> [EXERCISE INSTRUCTIONS]:
In the post below on the expiring Bush tax cuts, reproduce verbatim the passage from "This is a copy" up to and including "will be walloped.".

Sunday, July 15, 2007

What Happens When Bush Tax Cuts Expire?

This is a copy of a great message posted to the Indianapolis Star Topix discussion forum calling themselves "First thought". This is not meant to be an endorsement of Bush or his administration in any way other than to note the impact of the tax cuts expiring in a few years.



And remember -- this is what happens when the Bush tax cuts expire.Twenty-three months after the next president is inaugurated, the Bush tax cuts expire. The winner of the 2008 election and her or his congressional allieswill determine what is done about the fact that, unless action is taken, in 2011 the economy will be walloped.

The five income tax brackets (10, 25, 28, 33 and 35 percent) will be increased by 50%, 12%, 10.7%, 9.1% and 13.1% percent, respectively, to 15, 28, 31, 36 and 39.6 percent. The child tax credit reverts to $500 from $1,000. The estate tax rate, which falls to zero in 2009, will snap back to a 60 percent maximum, and exemptions that have increased will decrease. The capital gains rate will rise, and the marriage penalty will be revived, as will the double taxation of dividends.

> [SUPPLIED INFORMATION]:
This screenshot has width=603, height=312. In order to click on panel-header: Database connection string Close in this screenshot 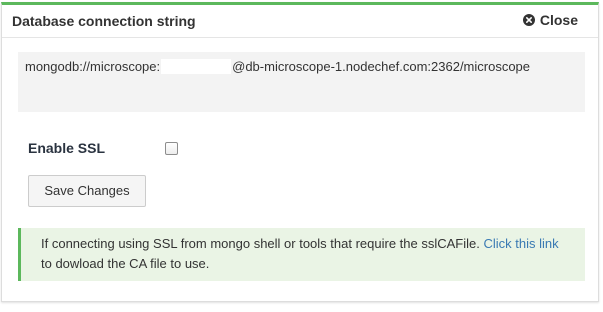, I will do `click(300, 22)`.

* * *

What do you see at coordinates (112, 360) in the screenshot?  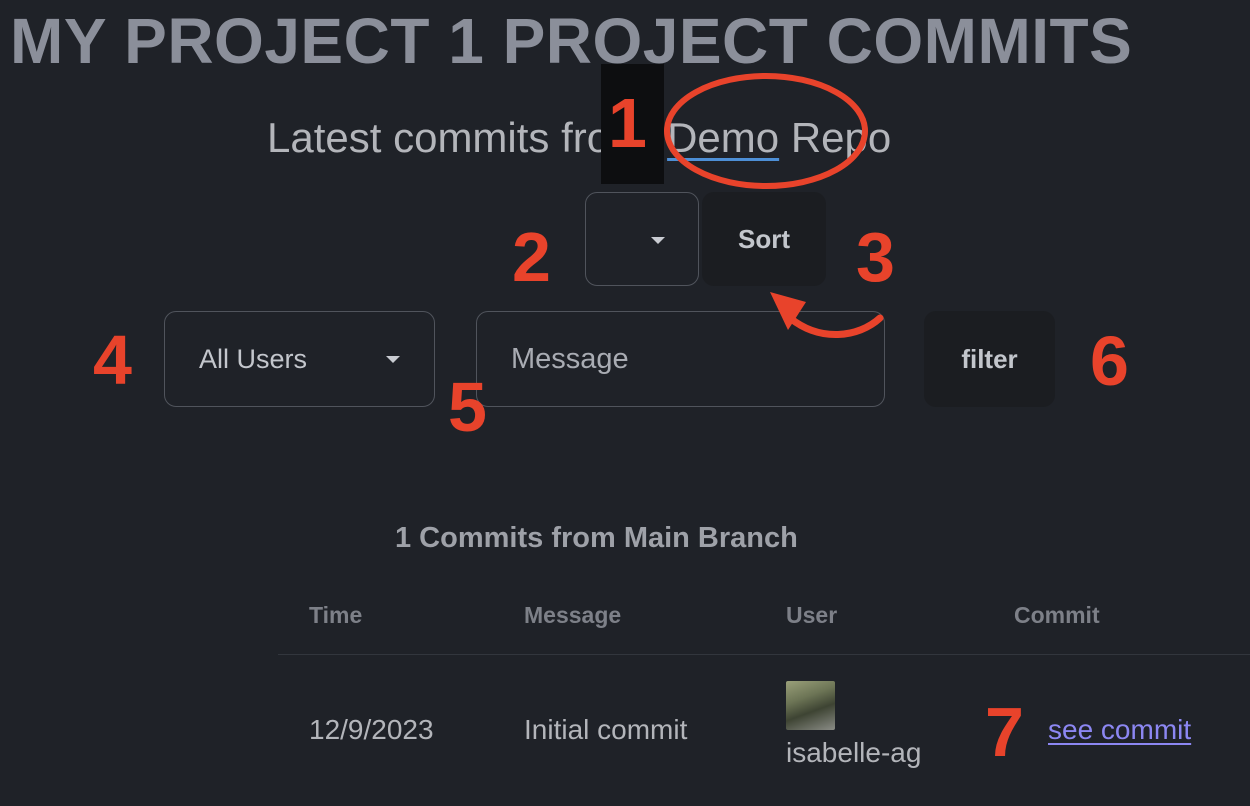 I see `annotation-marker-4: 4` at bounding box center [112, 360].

> [ANSWER BELOW]:
This is a copy of a great message posted to the Indianapolis Star Topix discussion forum calling themselves "First thought". This is not meant to be an endorsement of Bush or his administration in any way other than to note the impact of the tax cuts expiring in a few years.



And remember -- this is what happens when the Bush tax cuts expire.Twenty-three months after the next president is inaugurated, the Bush tax cuts expire. The winner of the 2008 election and her or his congressional allieswill determine what is done about the fact that, unless action is taken, in 2011 the economy will be walloped.